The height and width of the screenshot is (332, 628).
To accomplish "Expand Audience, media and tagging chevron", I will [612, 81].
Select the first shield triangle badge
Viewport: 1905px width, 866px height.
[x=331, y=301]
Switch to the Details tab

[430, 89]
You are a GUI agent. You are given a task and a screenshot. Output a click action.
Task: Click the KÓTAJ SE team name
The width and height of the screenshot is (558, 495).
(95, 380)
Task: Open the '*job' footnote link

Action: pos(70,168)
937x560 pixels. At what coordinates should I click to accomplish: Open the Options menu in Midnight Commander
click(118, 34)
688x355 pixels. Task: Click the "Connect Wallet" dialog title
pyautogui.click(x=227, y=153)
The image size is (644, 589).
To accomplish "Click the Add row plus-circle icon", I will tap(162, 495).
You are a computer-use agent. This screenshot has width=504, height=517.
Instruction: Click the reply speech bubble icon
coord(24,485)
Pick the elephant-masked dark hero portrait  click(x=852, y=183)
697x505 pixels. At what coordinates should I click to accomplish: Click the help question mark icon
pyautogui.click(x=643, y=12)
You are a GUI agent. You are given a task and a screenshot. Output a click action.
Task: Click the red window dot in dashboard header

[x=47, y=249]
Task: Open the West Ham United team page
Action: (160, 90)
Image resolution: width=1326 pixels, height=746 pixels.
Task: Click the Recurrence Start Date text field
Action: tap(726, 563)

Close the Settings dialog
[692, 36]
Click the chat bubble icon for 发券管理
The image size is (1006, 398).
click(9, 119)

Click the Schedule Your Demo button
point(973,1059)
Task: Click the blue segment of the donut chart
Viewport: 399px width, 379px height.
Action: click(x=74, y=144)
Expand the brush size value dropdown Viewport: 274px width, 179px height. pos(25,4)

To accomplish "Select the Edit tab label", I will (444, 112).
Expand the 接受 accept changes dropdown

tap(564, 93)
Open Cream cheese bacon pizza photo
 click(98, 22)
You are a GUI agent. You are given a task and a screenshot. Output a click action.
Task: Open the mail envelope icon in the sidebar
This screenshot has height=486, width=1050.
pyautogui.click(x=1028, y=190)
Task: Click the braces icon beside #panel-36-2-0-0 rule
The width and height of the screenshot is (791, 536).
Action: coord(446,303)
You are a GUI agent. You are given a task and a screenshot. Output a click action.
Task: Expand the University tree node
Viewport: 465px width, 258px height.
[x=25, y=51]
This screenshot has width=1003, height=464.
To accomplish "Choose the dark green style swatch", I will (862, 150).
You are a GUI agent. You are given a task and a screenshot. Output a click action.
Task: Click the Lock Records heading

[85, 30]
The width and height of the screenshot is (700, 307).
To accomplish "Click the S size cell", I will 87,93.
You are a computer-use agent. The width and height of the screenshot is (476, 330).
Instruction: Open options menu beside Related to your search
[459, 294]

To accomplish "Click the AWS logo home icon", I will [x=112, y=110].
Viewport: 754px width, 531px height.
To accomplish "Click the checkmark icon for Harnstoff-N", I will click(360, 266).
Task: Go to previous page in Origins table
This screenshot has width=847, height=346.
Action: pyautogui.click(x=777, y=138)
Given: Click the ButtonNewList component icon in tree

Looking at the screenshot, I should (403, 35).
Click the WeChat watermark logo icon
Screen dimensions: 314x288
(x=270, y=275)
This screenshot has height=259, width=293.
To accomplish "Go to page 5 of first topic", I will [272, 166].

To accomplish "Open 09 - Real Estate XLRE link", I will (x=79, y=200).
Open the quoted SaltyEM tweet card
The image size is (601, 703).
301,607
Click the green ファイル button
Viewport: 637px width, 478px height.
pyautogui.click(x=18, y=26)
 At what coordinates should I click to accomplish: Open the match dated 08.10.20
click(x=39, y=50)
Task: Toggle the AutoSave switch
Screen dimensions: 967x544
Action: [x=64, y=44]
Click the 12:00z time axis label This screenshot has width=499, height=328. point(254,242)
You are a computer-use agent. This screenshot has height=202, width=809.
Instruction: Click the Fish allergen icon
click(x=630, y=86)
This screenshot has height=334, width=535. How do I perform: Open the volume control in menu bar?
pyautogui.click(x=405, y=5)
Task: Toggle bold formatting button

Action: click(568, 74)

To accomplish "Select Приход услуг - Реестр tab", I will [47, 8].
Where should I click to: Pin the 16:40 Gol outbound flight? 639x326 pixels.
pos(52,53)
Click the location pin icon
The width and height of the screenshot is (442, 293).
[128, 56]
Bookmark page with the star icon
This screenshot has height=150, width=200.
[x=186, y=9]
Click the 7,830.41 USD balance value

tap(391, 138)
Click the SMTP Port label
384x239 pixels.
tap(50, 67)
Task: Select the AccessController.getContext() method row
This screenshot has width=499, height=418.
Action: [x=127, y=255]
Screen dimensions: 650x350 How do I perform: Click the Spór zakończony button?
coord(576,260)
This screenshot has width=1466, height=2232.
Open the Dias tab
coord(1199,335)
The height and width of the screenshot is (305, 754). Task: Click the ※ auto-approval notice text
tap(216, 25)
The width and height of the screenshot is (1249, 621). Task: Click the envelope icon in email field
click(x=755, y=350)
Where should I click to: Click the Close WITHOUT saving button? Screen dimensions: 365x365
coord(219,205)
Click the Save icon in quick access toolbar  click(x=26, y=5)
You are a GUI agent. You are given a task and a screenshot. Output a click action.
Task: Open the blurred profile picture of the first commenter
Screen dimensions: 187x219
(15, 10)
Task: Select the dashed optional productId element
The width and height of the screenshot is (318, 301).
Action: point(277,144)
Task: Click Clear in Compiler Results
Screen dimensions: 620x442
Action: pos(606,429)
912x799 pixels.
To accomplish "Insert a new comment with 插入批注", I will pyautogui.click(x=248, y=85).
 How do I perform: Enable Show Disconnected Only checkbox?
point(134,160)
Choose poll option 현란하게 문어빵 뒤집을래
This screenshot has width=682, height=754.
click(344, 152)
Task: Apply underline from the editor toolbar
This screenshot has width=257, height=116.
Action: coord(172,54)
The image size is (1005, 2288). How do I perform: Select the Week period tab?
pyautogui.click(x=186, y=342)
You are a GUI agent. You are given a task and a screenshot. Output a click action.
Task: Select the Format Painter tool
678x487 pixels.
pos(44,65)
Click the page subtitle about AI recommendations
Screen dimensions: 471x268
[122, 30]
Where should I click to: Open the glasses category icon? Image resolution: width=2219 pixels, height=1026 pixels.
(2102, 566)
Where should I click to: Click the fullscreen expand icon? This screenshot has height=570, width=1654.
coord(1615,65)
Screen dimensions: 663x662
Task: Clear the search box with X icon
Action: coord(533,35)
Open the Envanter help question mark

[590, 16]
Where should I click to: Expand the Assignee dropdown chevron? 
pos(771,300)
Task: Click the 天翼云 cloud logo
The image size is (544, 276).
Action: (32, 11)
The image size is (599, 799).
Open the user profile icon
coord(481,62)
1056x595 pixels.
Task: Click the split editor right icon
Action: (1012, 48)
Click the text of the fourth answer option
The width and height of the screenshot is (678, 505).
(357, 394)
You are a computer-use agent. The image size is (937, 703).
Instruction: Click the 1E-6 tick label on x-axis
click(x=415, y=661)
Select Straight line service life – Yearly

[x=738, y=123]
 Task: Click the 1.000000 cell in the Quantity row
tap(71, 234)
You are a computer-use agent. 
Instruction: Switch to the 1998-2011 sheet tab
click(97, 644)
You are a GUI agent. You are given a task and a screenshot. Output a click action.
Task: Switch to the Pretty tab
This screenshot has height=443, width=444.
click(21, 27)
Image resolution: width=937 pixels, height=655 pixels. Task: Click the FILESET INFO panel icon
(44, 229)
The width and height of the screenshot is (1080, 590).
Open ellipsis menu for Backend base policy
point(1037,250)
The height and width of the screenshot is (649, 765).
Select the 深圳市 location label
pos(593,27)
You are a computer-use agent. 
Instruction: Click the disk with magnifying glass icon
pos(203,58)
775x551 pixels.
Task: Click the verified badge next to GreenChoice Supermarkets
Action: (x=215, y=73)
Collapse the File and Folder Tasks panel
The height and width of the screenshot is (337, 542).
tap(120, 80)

YOUR OBJECTIVE: Only the lines from the first line of the records through the one containing "Select the first shield triangle badge" should be reproduced, exactly, with both of them included.

RESULT FOR THIS TASK:
The height and width of the screenshot is (332, 628).
To accomplish "Expand Audience, media and tagging chevron", I will [612, 81].
Select the first shield triangle badge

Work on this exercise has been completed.